Lines from a dataset:
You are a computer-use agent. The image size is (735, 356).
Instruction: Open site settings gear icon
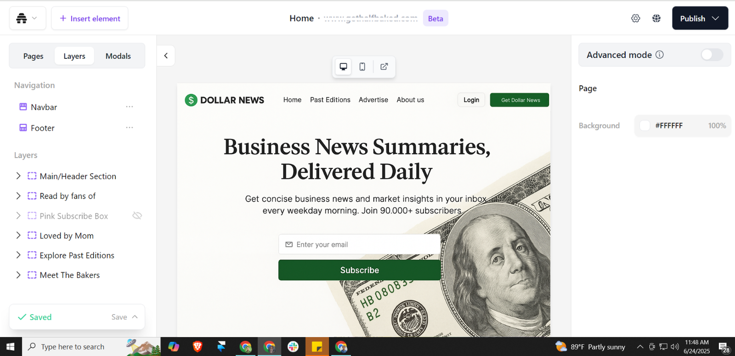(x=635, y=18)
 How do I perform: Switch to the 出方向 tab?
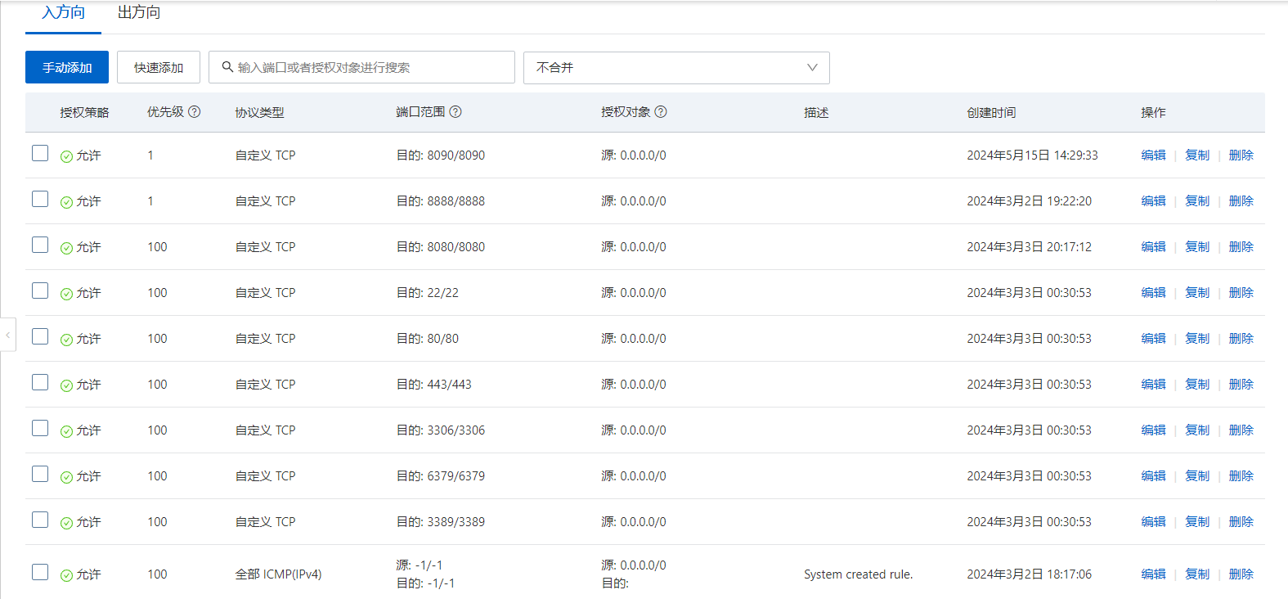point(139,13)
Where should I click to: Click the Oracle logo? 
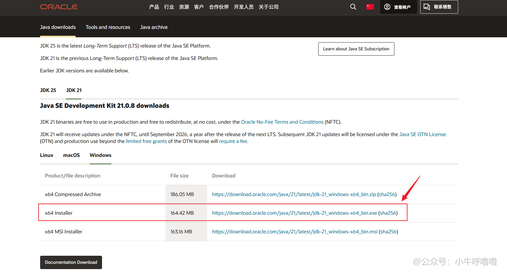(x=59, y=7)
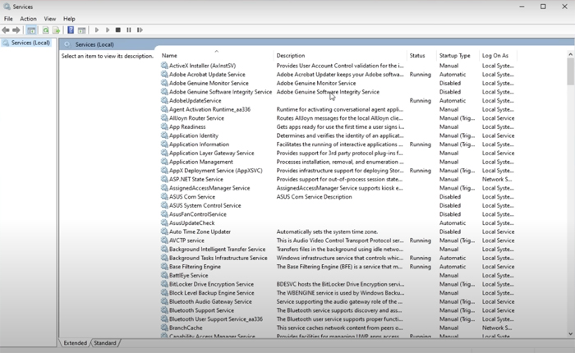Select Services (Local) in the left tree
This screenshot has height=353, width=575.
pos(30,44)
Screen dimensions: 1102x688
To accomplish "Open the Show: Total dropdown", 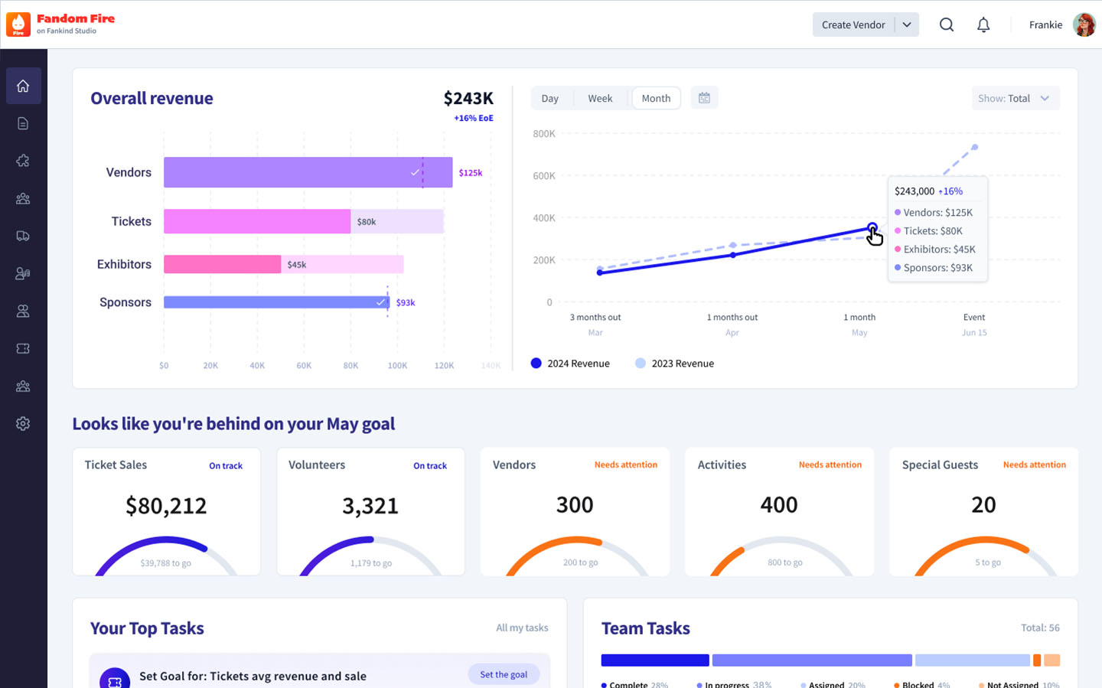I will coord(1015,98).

• [Exercise requirements]: Echo the lines above, from the first line through the line containing "point(139,13)", inclusive. Leave the pictures out.

• [Output of the task]:
You are a computer-use agent. The image size is (735, 356).
Instruction: Open site settings gear icon
(x=635, y=18)
 How do I perform: Switch to the 出方向 tab?
point(139,13)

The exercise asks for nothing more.